The court further heard that Mrs. Bascombe attends church, while her husband does not.
Mrs. Bascombe said the Seventh-day Adventist Church cleric who performed the marriage rites no longer lives in St. Vincent.
Additionally, she had told her current religious leader, the cleric at House of Israel, a Spiritual Baptist congregation, where she now worships, about the marital problems, but it “makes no sense”.
Counsel Grant Connell, who was at the bar table but was not involved in the matter, said that many women do not cry out about the abuse they face because they accept it.
“If I was sitting there, he would not hit her again after my sentence,” the lawyer said.
“If you can go to jail for compressed bush–” said the lawyer, an advocate for the legalisation of marijuana, in reference to that plant.
Mrs. Bascombe told the court that she was planning to move out from their marital home and would go looking for rented quarters after the court proceedings.
‘he will kill you!’
The woman said that after her husband pushed her down, she had “12 drips connected to her”, a reference to being given fluids intravenously in hospital.
“You are taking all that abuse and telling me not to punish him. Listen to me, he will kill you!” the magistrate told the woman.
Mrs. Bascombe said she wanted her husband to be punished but did not want him to go to jail.
Asked how she would survive if her husband were out of her life for a while, Mrs. Bascombe asked if the magistrate meant if her husband were in jail.
She said she did not know.
At this point, the prosecutor commented, “If he dies, what happens? – God forbid.”
The magistrate then told Mr. Bascombe that he is minded placing him on remand for two weeks until he makes up his mind about the sentence.
What about my side?
However, at this point, Mr. Bascombe complained that the magistrate had not heard to his account of what happened.
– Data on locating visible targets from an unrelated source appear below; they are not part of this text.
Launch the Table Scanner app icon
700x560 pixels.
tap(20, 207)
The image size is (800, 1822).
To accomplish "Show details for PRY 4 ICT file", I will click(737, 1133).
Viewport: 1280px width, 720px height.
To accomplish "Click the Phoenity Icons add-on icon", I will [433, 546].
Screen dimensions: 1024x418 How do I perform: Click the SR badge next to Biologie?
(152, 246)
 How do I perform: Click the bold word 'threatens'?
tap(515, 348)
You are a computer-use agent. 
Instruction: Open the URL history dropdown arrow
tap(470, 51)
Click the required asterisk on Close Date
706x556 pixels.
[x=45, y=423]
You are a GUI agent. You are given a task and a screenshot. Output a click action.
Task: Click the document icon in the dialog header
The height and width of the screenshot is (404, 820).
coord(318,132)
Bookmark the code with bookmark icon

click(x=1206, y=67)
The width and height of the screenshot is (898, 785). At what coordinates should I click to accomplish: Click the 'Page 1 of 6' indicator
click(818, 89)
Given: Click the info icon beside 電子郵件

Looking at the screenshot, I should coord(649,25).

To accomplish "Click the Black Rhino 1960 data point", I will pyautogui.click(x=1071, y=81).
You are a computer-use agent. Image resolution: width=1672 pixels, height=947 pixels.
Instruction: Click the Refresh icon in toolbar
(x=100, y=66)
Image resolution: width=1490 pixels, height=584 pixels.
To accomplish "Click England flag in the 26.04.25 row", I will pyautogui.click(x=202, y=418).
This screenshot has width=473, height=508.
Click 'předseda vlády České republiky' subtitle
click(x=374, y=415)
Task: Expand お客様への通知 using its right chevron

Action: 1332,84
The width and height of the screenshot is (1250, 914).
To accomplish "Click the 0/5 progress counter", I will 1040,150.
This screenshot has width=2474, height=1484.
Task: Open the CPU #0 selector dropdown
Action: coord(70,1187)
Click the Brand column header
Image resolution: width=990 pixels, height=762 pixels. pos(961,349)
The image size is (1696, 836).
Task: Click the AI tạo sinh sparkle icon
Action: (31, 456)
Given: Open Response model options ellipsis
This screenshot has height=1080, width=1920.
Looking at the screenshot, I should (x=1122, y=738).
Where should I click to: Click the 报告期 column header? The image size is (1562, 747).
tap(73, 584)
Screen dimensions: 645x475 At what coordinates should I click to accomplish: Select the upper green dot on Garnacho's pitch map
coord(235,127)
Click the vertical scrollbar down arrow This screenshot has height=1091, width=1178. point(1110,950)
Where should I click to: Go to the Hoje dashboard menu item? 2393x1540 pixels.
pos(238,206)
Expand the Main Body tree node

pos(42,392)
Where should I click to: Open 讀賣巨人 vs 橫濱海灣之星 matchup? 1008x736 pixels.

The magistrate told him that he had already pleaded guilty to the charges but allowed him to speak.
In his comments to the court, Mr. Bascombe said that after washing the clothes, his wife went to her sister’s and the rain came, wetting them again.
He said that when his wife returned home, she called their daughter and “and let go a hard thump in her back”.
The man said that when he rebuked his wife and accused her of abusing the child, Mrs. Bascombe thumped their daughter again and this is when he pushed her, causing her to fall.
Mr. Bascombe was, however, unable to say with what force he pushed his wife.
“You were unconscious for a while, it seems,” the magistrate told Mrs. Bascombe, as he reviewed the medical report.
“CT scan was ordered, loss of consciousness,” he further said, quoting the report.
But Mrs. Bascombe contested her husband’s version of the events. She said her husband pushed her as she was going outside and that she was on the ground for a while.
She said that when she came to, she saw her husband standing over her, saying he would kill her, and she heard his brother shouting at him, telling him to leave her alone.
Mrs. Bascombe told the court that her husband cannot be trusted, adding that their daughter is closer to him than to her.